Data to use:
(begin)
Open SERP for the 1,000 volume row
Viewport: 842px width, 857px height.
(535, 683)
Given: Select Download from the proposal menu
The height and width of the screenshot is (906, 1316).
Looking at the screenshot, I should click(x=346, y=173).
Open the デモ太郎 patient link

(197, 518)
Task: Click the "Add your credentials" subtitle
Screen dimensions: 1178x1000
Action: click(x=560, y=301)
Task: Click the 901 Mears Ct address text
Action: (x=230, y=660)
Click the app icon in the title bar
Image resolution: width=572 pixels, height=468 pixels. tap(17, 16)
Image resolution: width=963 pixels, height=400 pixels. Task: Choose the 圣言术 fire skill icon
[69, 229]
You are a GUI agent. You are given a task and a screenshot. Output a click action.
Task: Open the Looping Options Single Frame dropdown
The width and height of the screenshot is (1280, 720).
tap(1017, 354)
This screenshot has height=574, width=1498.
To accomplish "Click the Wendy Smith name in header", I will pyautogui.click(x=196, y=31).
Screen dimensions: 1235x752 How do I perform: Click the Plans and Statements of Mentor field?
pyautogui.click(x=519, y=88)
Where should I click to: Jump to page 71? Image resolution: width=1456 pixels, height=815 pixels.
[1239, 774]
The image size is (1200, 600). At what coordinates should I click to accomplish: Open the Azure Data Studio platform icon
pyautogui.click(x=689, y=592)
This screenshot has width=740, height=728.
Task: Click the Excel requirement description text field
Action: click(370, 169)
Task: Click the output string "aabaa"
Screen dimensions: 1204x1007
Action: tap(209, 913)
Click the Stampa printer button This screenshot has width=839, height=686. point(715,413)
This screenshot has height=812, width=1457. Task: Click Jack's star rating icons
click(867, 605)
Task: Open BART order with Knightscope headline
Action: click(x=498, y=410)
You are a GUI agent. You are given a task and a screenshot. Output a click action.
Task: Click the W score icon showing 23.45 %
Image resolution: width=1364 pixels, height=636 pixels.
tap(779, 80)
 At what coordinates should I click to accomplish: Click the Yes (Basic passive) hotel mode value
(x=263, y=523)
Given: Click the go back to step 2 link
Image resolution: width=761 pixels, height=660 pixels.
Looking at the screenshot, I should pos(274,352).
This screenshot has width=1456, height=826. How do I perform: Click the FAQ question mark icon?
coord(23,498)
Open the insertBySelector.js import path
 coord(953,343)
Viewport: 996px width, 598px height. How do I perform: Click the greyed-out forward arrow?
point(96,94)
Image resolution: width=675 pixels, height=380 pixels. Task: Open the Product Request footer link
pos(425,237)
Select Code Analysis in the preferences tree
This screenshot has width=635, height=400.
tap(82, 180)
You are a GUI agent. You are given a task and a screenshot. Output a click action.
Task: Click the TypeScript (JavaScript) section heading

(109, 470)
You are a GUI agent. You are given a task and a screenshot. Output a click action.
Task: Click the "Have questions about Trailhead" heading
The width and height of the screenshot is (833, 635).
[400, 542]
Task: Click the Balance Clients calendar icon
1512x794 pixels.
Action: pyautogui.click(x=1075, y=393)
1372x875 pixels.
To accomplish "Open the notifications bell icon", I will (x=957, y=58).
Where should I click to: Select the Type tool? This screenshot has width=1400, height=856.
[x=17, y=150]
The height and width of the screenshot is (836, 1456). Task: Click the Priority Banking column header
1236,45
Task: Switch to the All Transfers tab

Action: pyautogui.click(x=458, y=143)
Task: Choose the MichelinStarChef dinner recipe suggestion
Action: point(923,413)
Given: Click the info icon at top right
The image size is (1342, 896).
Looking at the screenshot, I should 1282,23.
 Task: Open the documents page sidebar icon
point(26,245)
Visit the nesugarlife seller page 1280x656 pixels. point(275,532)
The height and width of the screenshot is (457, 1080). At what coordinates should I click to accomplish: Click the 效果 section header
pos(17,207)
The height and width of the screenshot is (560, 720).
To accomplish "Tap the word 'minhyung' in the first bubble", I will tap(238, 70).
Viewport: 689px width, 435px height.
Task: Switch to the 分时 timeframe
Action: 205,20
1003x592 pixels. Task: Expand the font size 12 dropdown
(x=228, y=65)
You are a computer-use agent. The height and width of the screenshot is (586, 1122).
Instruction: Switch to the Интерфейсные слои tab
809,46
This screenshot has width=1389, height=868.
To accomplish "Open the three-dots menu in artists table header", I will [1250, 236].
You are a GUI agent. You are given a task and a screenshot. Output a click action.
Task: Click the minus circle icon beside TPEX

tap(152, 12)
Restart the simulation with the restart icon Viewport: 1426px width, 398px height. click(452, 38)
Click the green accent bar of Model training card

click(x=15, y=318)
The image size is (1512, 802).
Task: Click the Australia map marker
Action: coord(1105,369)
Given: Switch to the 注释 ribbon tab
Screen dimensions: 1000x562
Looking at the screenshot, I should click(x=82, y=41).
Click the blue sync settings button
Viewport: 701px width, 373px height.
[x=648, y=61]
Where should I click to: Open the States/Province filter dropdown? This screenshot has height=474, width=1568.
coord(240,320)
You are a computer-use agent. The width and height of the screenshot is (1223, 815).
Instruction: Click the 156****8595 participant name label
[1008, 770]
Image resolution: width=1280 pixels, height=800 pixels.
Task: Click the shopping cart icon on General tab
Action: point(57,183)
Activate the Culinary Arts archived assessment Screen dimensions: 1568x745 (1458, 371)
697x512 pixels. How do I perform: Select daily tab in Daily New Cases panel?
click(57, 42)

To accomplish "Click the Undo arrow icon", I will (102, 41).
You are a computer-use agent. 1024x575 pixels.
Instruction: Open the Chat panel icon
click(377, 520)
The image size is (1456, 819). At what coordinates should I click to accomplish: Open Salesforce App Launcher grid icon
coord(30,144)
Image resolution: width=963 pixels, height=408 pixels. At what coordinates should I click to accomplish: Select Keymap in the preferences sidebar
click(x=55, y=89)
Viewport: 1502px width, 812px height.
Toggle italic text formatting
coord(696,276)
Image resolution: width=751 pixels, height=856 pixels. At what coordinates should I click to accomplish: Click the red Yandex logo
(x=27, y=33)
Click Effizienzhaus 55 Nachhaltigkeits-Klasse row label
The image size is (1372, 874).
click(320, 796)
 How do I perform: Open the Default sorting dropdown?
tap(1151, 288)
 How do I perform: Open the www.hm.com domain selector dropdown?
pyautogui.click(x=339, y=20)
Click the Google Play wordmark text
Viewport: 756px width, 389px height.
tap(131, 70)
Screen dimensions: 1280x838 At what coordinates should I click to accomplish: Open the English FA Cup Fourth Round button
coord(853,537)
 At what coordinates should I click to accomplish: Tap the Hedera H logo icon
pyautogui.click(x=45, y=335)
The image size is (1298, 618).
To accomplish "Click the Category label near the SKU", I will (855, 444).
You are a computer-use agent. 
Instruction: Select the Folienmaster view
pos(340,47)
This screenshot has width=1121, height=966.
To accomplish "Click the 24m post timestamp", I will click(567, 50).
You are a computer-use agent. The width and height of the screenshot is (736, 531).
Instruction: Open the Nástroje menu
(end)
The task: Reproduce the entries above verbatim, from the line that contains "Open the insertBySelector.js import path" through the line that contains "Visit the nesugarlife", including both of those lines.

Complete response:
Open the insertBySelector.js import path
 coord(953,343)
Viewport: 996px width, 598px height. How do I perform: Click the greyed-out forward arrow?
point(96,94)
Image resolution: width=675 pixels, height=380 pixels. Task: Open the Product Request footer link
pos(425,237)
Select Code Analysis in the preferences tree
This screenshot has width=635, height=400.
tap(82, 180)
You are a GUI agent. You are given a task and a screenshot. Output a click action.
Task: Click the TypeScript (JavaScript) section heading

(109, 470)
You are a GUI agent. You are given a task and a screenshot. Output a click action.
Task: Click the "Have questions about Trailhead" heading
The width and height of the screenshot is (833, 635).
[400, 542]
Task: Click the Balance Clients calendar icon
1512x794 pixels.
Action: pyautogui.click(x=1075, y=393)
1372x875 pixels.
To accomplish "Open the notifications bell icon", I will (x=957, y=58).
Where should I click to: Select the Type tool? This screenshot has width=1400, height=856.
[x=17, y=150]
The height and width of the screenshot is (836, 1456). Task: Click the Priority Banking column header
1236,45
Task: Switch to the All Transfers tab

Action: pyautogui.click(x=458, y=143)
Task: Choose the MichelinStarChef dinner recipe suggestion
Action: point(923,413)
Given: Click the info icon at top right
The image size is (1342, 896).
Looking at the screenshot, I should 1282,23.
 Task: Open the documents page sidebar icon
point(26,245)
Visit the nesugarlife seller page 1280x656 pixels. point(275,532)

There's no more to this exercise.